## [INPUT DATA]
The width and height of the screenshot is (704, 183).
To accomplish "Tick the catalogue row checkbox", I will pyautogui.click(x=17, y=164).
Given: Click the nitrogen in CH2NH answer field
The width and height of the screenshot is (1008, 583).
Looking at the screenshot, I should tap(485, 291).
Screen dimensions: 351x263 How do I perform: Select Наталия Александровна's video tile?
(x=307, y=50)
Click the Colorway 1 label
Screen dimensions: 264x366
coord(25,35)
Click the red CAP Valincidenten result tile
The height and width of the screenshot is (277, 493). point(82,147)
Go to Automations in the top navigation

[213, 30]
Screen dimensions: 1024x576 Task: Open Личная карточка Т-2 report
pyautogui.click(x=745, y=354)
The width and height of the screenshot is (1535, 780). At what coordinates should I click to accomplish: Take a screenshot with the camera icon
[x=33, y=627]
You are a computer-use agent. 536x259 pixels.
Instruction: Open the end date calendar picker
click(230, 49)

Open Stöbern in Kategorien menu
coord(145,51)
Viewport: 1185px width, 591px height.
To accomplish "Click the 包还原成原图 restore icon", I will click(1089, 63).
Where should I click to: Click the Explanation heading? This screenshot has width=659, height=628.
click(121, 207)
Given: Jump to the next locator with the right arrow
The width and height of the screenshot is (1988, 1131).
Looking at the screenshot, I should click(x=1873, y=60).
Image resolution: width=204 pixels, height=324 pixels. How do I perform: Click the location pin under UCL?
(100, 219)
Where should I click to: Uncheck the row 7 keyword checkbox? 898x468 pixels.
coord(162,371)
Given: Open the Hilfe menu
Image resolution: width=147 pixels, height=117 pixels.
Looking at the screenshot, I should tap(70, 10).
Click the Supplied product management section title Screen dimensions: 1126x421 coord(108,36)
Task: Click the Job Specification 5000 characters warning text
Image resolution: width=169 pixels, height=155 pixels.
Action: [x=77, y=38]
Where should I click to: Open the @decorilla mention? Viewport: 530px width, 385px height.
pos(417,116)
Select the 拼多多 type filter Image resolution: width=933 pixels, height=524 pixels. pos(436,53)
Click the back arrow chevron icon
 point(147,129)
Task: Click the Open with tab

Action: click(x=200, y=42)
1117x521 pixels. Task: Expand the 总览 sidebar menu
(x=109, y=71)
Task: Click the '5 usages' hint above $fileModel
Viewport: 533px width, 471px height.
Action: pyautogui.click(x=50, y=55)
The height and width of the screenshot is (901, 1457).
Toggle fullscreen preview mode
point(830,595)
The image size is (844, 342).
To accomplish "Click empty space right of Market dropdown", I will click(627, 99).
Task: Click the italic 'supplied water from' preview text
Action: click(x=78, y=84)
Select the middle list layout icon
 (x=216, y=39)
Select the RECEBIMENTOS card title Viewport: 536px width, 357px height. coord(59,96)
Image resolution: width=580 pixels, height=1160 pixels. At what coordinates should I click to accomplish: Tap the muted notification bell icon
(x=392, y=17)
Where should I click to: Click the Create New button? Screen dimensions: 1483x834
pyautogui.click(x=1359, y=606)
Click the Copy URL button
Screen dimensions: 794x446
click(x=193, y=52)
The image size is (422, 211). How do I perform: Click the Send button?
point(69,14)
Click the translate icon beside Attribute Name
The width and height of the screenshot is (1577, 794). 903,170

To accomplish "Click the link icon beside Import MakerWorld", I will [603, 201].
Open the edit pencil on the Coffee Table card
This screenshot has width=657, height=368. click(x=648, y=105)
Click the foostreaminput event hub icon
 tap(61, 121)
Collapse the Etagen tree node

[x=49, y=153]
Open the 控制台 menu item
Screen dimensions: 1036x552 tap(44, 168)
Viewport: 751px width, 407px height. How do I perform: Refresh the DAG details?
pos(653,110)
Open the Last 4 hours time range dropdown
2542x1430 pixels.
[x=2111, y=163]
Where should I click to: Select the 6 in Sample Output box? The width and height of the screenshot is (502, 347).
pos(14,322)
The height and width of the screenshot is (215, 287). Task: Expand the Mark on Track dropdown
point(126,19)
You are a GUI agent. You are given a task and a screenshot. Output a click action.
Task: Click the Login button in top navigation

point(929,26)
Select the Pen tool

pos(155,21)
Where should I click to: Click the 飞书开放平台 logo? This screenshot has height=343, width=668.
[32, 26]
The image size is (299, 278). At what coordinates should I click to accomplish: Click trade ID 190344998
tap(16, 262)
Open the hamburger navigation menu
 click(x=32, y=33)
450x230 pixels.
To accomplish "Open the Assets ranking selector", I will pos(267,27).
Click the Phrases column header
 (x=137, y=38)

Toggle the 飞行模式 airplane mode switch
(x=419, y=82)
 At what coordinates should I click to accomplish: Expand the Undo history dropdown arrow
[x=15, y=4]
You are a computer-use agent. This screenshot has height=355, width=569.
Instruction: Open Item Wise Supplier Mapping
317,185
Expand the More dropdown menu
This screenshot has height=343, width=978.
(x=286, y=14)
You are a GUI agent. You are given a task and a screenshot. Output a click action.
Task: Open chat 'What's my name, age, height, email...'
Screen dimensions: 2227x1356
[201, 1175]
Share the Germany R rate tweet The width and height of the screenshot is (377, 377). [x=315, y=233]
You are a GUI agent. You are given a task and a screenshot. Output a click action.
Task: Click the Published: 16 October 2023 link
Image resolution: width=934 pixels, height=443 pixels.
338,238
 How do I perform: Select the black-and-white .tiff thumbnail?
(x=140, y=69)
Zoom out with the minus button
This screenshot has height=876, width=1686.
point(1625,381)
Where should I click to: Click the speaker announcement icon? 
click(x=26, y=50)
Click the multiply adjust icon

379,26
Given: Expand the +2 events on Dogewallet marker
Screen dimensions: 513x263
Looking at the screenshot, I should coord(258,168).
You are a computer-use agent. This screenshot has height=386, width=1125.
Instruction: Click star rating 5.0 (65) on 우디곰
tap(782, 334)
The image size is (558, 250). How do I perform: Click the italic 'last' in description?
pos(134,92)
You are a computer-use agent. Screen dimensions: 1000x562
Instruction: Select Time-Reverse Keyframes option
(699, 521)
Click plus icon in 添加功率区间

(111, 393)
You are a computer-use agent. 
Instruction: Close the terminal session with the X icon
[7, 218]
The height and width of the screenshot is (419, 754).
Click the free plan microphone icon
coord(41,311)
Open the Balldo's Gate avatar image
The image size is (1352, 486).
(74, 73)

## [GIVEN PROBLEM]
Reproduce all of the records above verbatim, with no changes.

## [THE OUTPUT]
The width and height of the screenshot is (704, 183).
To accomplish "Tick the catalogue row checkbox", I will pyautogui.click(x=17, y=164).
Given: Click the nitrogen in CH2NH answer field
The width and height of the screenshot is (1008, 583).
Looking at the screenshot, I should tap(485, 291).
Screen dimensions: 351x263 How do I perform: Select Наталия Александровна's video tile?
(x=307, y=50)
Click the Colorway 1 label
Screen dimensions: 264x366
coord(25,35)
Click the red CAP Valincidenten result tile
The height and width of the screenshot is (277, 493). point(82,147)
Go to Automations in the top navigation

[213, 30]
Screen dimensions: 1024x576 Task: Open Личная карточка Т-2 report
pyautogui.click(x=745, y=354)
The width and height of the screenshot is (1535, 780). At what coordinates should I click to accomplish: Take a screenshot with the camera icon
[x=33, y=627]
You are a computer-use agent. 536x259 pixels.
Instruction: Open the end date calendar picker
click(230, 49)

Open Stöbern in Kategorien menu
coord(145,51)
Viewport: 1185px width, 591px height.
To accomplish "Click the 包还原成原图 restore icon", I will click(1089, 63).
Where should I click to: Click the Explanation heading? This screenshot has width=659, height=628.
click(121, 207)
Given: Jump to the next locator with the right arrow
The width and height of the screenshot is (1988, 1131).
Looking at the screenshot, I should click(x=1873, y=60).
Image resolution: width=204 pixels, height=324 pixels. How do I perform: Click the location pin under UCL?
(100, 219)
Where should I click to: Uncheck the row 7 keyword checkbox? 898x468 pixels.
coord(162,371)
Given: Open the Hilfe menu
Image resolution: width=147 pixels, height=117 pixels.
Looking at the screenshot, I should tap(70, 10).
Click the Supplied product management section title Screen dimensions: 1126x421 coord(108,36)
Task: Click the Job Specification 5000 characters warning text
Image resolution: width=169 pixels, height=155 pixels.
Action: [x=77, y=38]
Where should I click to: Open the @decorilla mention? Viewport: 530px width, 385px height.
pos(417,116)
Select the 拼多多 type filter Image resolution: width=933 pixels, height=524 pixels. pos(436,53)
Click the back arrow chevron icon
 point(147,129)
Task: Click the Open with tab

Action: click(x=200, y=42)
1117x521 pixels. Task: Expand the 总览 sidebar menu
(x=109, y=71)
Task: Click the '5 usages' hint above $fileModel
Viewport: 533px width, 471px height.
Action: pyautogui.click(x=50, y=55)
The height and width of the screenshot is (901, 1457).
Toggle fullscreen preview mode
point(830,595)
The image size is (844, 342).
To accomplish "Click empty space right of Market dropdown", I will click(627, 99).
Task: Click the italic 'supplied water from' preview text
Action: click(x=78, y=84)
Select the middle list layout icon
 (x=216, y=39)
Select the RECEBIMENTOS card title Viewport: 536px width, 357px height. coord(59,96)
Image resolution: width=580 pixels, height=1160 pixels. At what coordinates should I click to accomplish: Tap the muted notification bell icon
(x=392, y=17)
Where should I click to: Click the Create New button? Screen dimensions: 1483x834
pyautogui.click(x=1359, y=606)
Click the Copy URL button
Screen dimensions: 794x446
click(x=193, y=52)
The image size is (422, 211). How do I perform: Click the Send button?
point(69,14)
Click the translate icon beside Attribute Name
The width and height of the screenshot is (1577, 794). 903,170

To accomplish "Click the link icon beside Import MakerWorld", I will [603, 201].
Open the edit pencil on the Coffee Table card
This screenshot has width=657, height=368. click(x=648, y=105)
Click the foostreaminput event hub icon
 tap(61, 121)
Collapse the Etagen tree node

[x=49, y=153]
Open the 控制台 menu item
Screen dimensions: 1036x552 tap(44, 168)
Viewport: 751px width, 407px height. How do I perform: Refresh the DAG details?
pos(653,110)
Open the Last 4 hours time range dropdown
2542x1430 pixels.
[x=2111, y=163]
Where should I click to: Select the 6 in Sample Output box? The width and height of the screenshot is (502, 347).
pos(14,322)
The height and width of the screenshot is (215, 287). Task: Expand the Mark on Track dropdown
point(126,19)
You are a GUI agent. You are given a task and a screenshot. Output a click action.
Task: Click the Login button in top navigation

point(929,26)
Select the Pen tool

pos(155,21)
Where should I click to: Click the 飞书开放平台 logo? This screenshot has height=343, width=668.
[32, 26]
The image size is (299, 278). At what coordinates should I click to accomplish: Click trade ID 190344998
tap(16, 262)
Open the hamburger navigation menu
 click(x=32, y=33)
450x230 pixels.
To accomplish "Open the Assets ranking selector", I will pos(267,27).
Click the Phrases column header
 (x=137, y=38)

Toggle the 飞行模式 airplane mode switch
(x=419, y=82)
 At what coordinates should I click to accomplish: Expand the Undo history dropdown arrow
[x=15, y=4]
You are a computer-use agent. This screenshot has height=355, width=569.
Instruction: Open Item Wise Supplier Mapping
317,185
Expand the More dropdown menu
This screenshot has height=343, width=978.
(x=286, y=14)
You are a GUI agent. You are given a task and a screenshot. Output a click action.
Task: Open chat 'What's my name, age, height, email...'
Screen dimensions: 2227x1356
[201, 1175]
Share the Germany R rate tweet The width and height of the screenshot is (377, 377). [x=315, y=233]
You are a GUI agent. You are given a task and a screenshot. Output a click action.
Task: Click the Published: 16 October 2023 link
Image resolution: width=934 pixels, height=443 pixels.
338,238
 How do I perform: Select the black-and-white .tiff thumbnail?
(x=140, y=69)
Zoom out with the minus button
This screenshot has height=876, width=1686.
point(1625,381)
Where should I click to: Click the speaker announcement icon? 
click(x=26, y=50)
Click the multiply adjust icon

379,26
Given: Expand the +2 events on Dogewallet marker
Screen dimensions: 513x263
Looking at the screenshot, I should coord(258,168).
You are a computer-use agent. This screenshot has height=386, width=1125.
Instruction: Click star rating 5.0 (65) on 우디곰
tap(782, 334)
The image size is (558, 250). How do I perform: Click the italic 'last' in description?
pos(134,92)
You are a computer-use agent. Screen dimensions: 1000x562
Instruction: Select Time-Reverse Keyframes option
(699, 521)
Click plus icon in 添加功率区间

(111, 393)
You are a computer-use agent. 
Instruction: Close the terminal session with the X icon
[7, 218]
The height and width of the screenshot is (419, 754).
Click the free plan microphone icon
coord(41,311)
Open the Balldo's Gate avatar image
The image size is (1352, 486).
(74, 73)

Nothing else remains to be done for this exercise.